Pada sesi kedua Dosen Fakultas Hukum USU Dr Detania Sukarja SH, LLM membawa materi menjadi orang tua yang mengerti hukum.
 
Detania memeprkenalkan berbagai berbagai peraturan dan regulasi Undang-Undang yang harus diketahui oleh para orang tua.
 
"Indonesia adalah negara yang menjunjung tinggi hak asasi manusia. Sejatinya hak asasi manusia melekat dalam setiap diri pribadi tanpa terkecuali, termasuk dengan anak," jelasnya.
 
Undang-Undang Dasar 1945 mengatur dengan tegas hak asasi manusia yang dimiliki oleh seorang anak sesuai dengan Permana 2022.
 
Adalah perlindungan anak bersifat perundangan yakni perlindungan di bidang hukum publik dan bidang hukum sipil. Yang kedua adalah perlindungan anak yang bukan bersifat non yuridis, yaitu perlindungan dalam bidang sosial, kesehatan dan pendidikan.
 
Detania juga memperkenalkan UU nomor 8 tahun 2016 tentang penyandang disabilitas.Berikut juga tentang UU 23 tahun 2002 tentang perlindungan anak. Segudang aspek hukum termasuk tanggung jawab perlakuan anak yang diemban orang tua menjadi bahasan yang menarik.

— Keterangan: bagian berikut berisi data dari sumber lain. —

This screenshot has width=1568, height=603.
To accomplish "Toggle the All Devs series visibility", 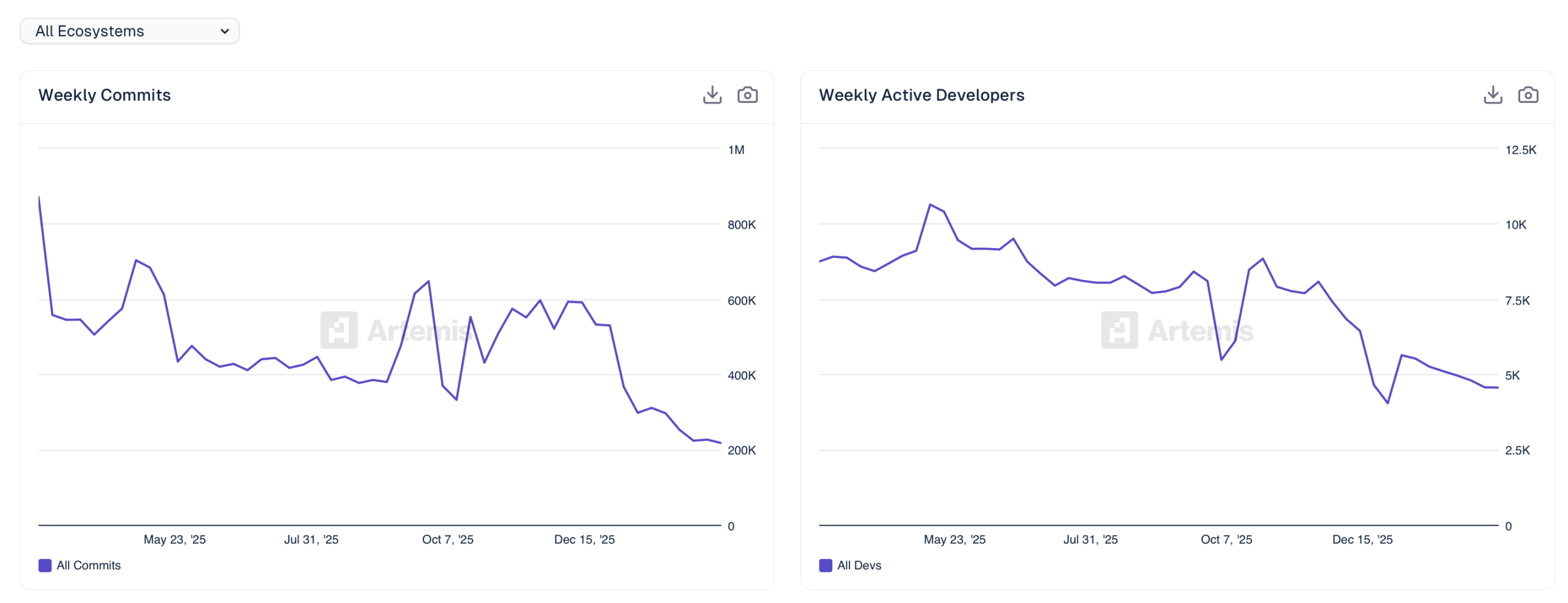I will 850,565.
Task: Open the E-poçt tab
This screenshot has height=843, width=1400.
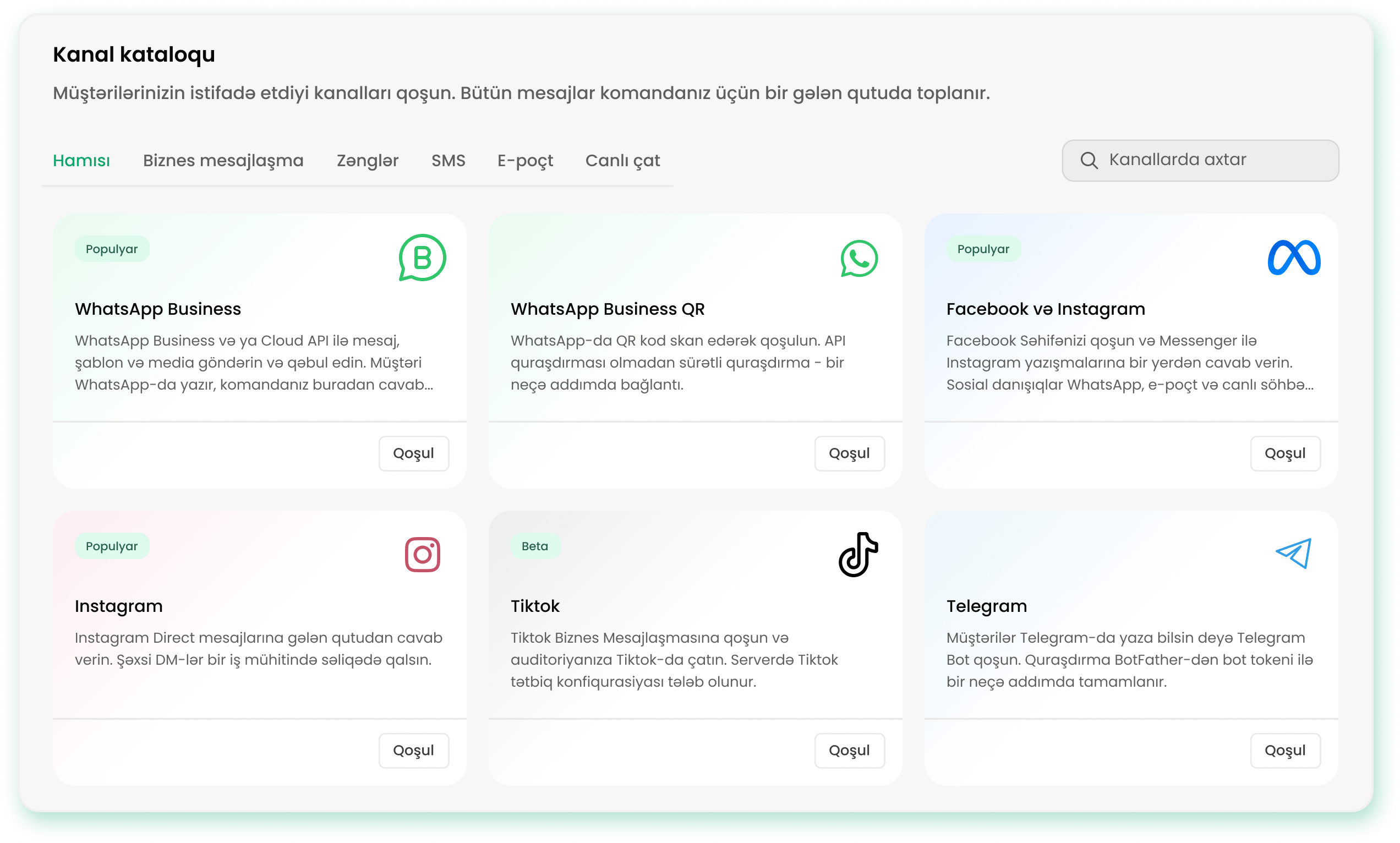Action: [525, 161]
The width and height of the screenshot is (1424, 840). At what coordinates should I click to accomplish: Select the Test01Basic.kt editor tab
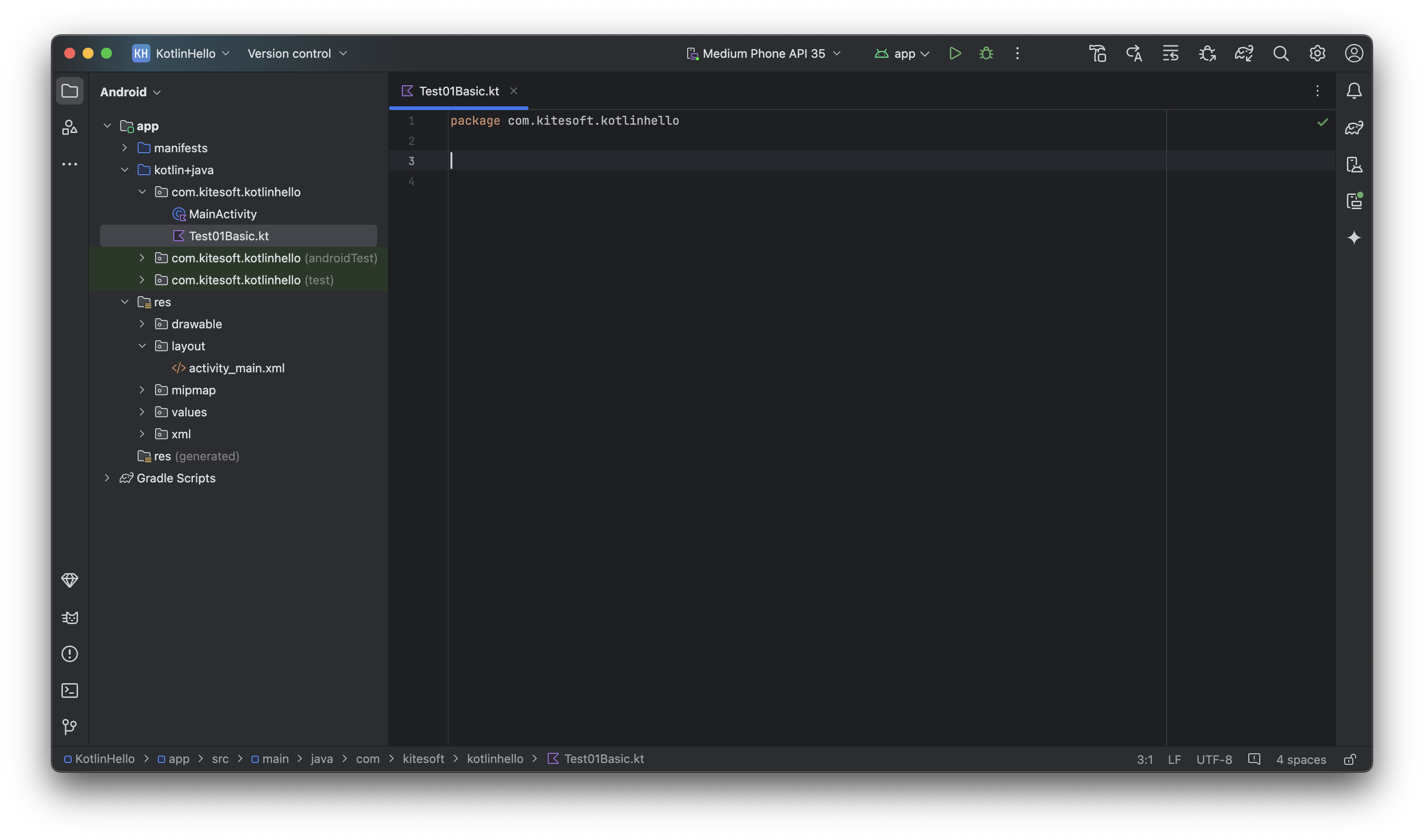pos(459,91)
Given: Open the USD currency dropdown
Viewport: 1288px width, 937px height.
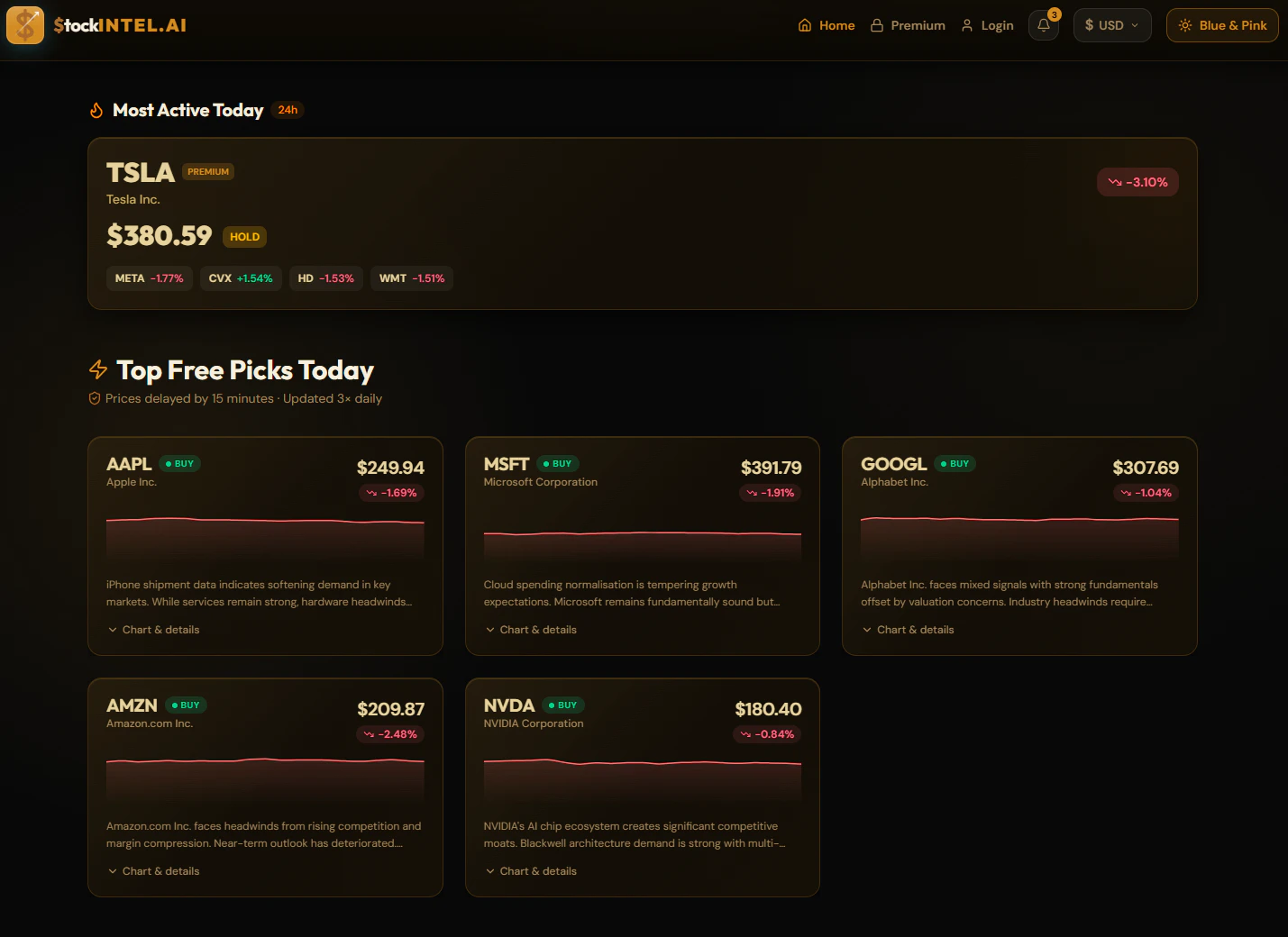Looking at the screenshot, I should click(x=1112, y=25).
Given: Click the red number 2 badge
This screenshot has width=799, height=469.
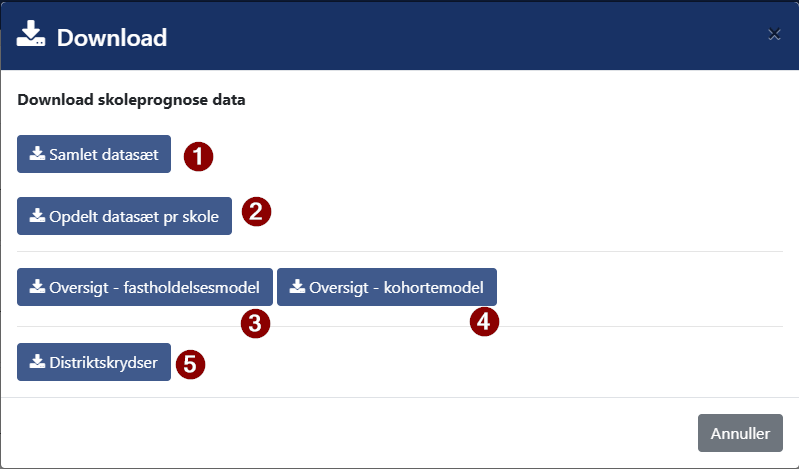Looking at the screenshot, I should 257,212.
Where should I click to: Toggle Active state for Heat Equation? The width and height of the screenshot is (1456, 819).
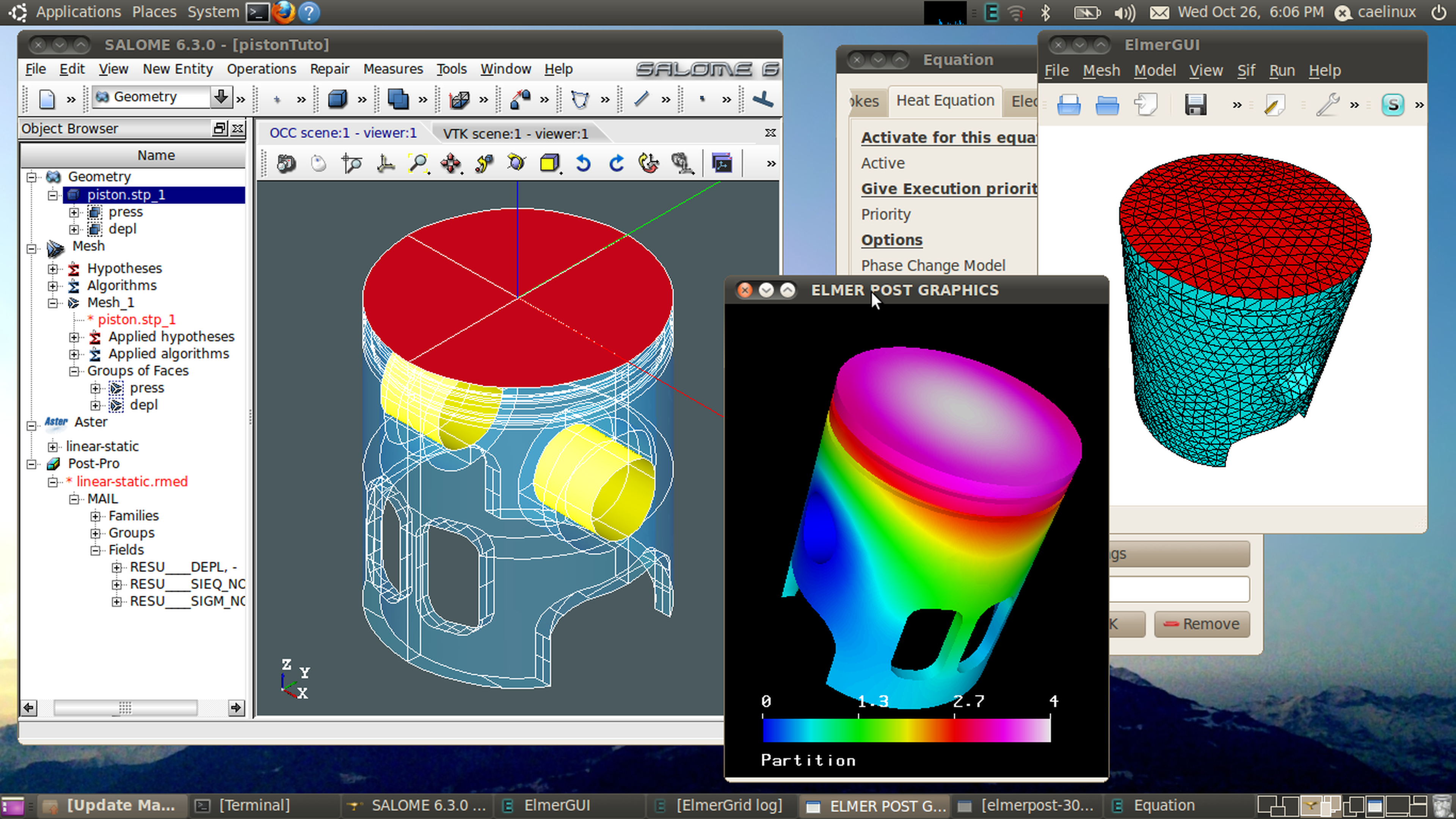click(883, 163)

Berikut juga tentang anak dibawah umur yang berkonflik dengan hukum yang belakangan ini sering terjadi di tengah masyarakat.
 
Acara diskusi semakin menarik ketika para peserta menanyakan berbagai aspek hukum yang terjadi di tengah masyarakat.
 
Seorang peserta seminar laki-laki bernama Martin menanyakan apa hak hukum orang tua yang terlantar juga menjadi tanggung jawab anaknya?
 
Detania berujar tidak ada hak hukum orang tua kepada anak. 
 
"Hak hukum itu tidak berlaku timbal balik, Hak anak kepada orang tua adalah tanggung jawab moral, hukum yang tidak tertulis yang berlangsung di tengah masyarakat," ujarnya.
 
Ketua Yayasan Rumah Literasi Ranggi ibu Ranggini SE dalam pidatonya mengungkapkan sangat senang dipilih sebagai lokasi PKM Dosen USU.
 
Dimana komunitas Rumah Ranggi umumnya orang tua pekerja merasa tidak terlalu penting karena mereka masih berkutat mencari nafkah.
 
"Karena orang tua laki-laki bekerjanya tidak jelas, ada yang pemulung, pekerja bangunan," ucapnya.
 
"Senang sekali orang tua bisa kita undang, mereka mendapat pencerahan. Apalagi tentang bahasan gadget pada anak yang justru banyak berdampak negatif atas konten di internet," ungkapnya.
 
Ranggini mengatakan kesempatan diskusi tersebut menjadi sebuah pencerahan bagi orang tua yang berada dalam Komunitas Rumah Literasi Ranggi.
 
"Ini adalah momen pencerahan menjadi orang tua yang cerdas melakukan pola asuh. Orang tua punya kewajiban, anak-anak punya hak dan dijamin oleh UU. Anak-anak tidak bisa diabaikan, anak anak tidak boleh ditelantarkan. Berharap banyak pihak yang perduli terhadap isu-isu seperti ini," ujar Ranggini.
 
Dalam acara tersebut juga terpilih dua pasangan yang menjadi Duta Parenting karena terlihat begitu aktif bertanya dan mampu menjawab sejumlah pertanyaan yang diberikan.